腕まくりしたアナタ
クラスに入ると、まだHRまで時間があるのもあり、そこまで生徒はいなかった。
「あ、美愛!おはよう!一緒だったんだ、嬉しいなぁ!!」
窓際の後ろにある自分の席に座ってすぐに、同じ部活のマネージャーである、細井 まどかが話しかけてきた。
「おはよう、まどか。

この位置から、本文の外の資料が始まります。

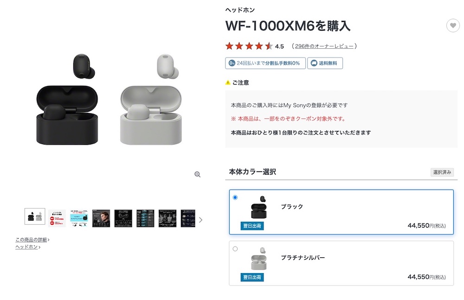This screenshot has width=464, height=300.
Task: Select the second thumbnail with red badges
Action: [57, 218]
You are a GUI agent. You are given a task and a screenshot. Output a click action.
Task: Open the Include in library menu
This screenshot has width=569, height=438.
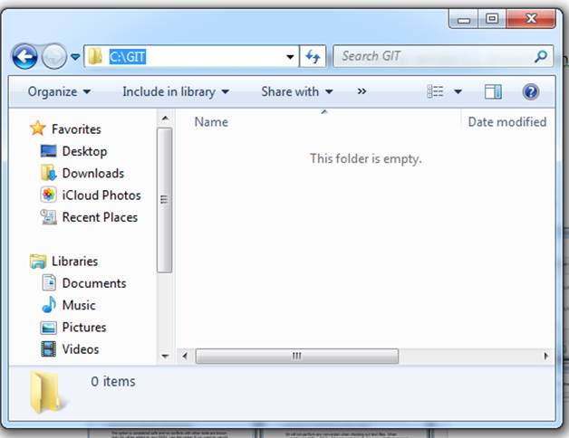pos(176,91)
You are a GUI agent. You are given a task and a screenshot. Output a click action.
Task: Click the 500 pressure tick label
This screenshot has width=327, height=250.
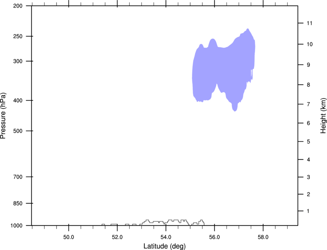[18, 131]
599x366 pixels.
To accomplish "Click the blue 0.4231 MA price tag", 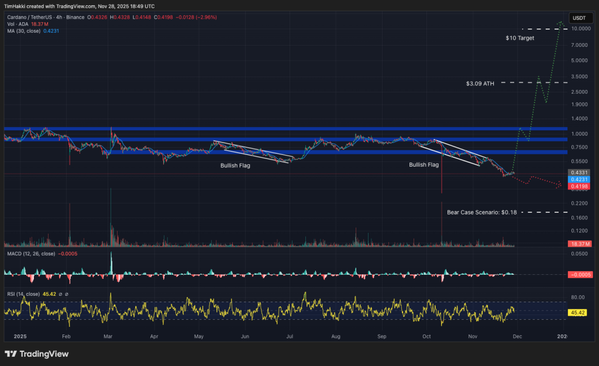I will (579, 179).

よかった、知り合いがいて。」
陽香と離れて寂しかったため、知り合いがいて安心した私。
「私も〜!」とまどかも同じ気持ちだったらしく、胸を押さえながら言った。
「しかも席前後だよ!?やっぱ相棒だね、私ら。」
この学校は、生年月日で学籍番号が割り振られる。そして、なぜか誕生日が早い人は一番後ろなのだ。

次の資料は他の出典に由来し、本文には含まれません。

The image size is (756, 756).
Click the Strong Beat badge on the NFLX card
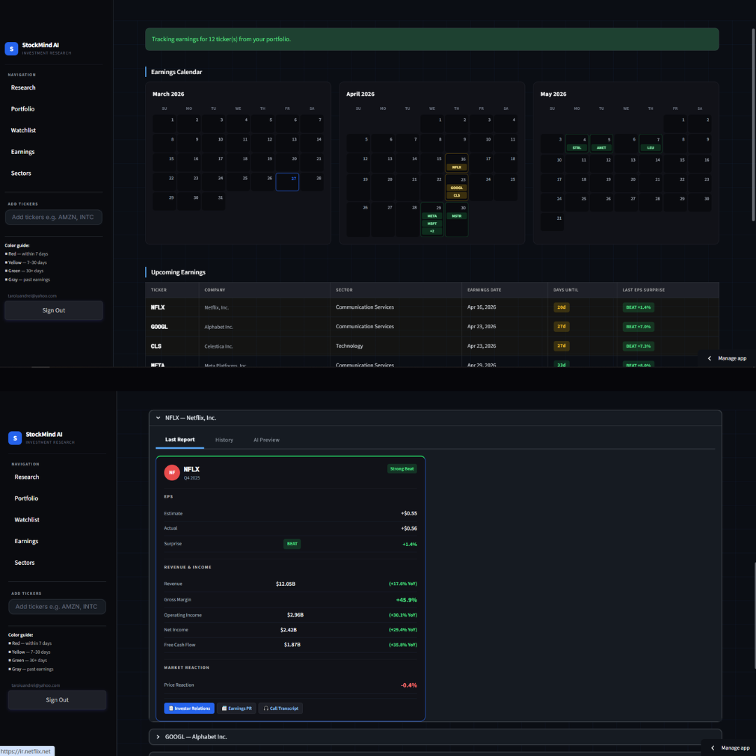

まどかの誕生日は私の次の日なので、席も私の前ということになる。
「あ!今日の放課後に会えたら渡そうと思ってたんだけど…」
突然まどかが自分のバックの中を漁り出したので、首を傾げながら見ていると、「ハイっ!」と、私の机の上に紙袋を置いた。
「誕生日おめでとう、美愛!これからもよろしくね!」
「いいの?ありがとう!開けてもいい?」
「もちろん!」
私は貰った紙袋の中身を出して、ラッピングを剥がした。
「わぁ!可愛い!」
ラッピングの中には、小さなジュエリーボックスがあって、開けてみると、私が前からずっと欲しいと思ってたピンクゴールドの腕時計だった。

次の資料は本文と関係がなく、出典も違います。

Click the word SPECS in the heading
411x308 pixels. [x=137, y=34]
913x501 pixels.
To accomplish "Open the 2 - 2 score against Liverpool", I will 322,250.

「えへへ。美愛がずっと欲しがってたからさ、それ大きいけど秒針もしっかり見えるし、大きいけど女の子にも使いやすいしね!部活の時にも模試にも役立てられるだろうと思って!」
「まどか、ありがとう!」
まどかは、親友の陽香とはまた違った、居心地の良さもあり、何より一年間ずっと一緒に部活をしているのもあり、相棒のような関係だった。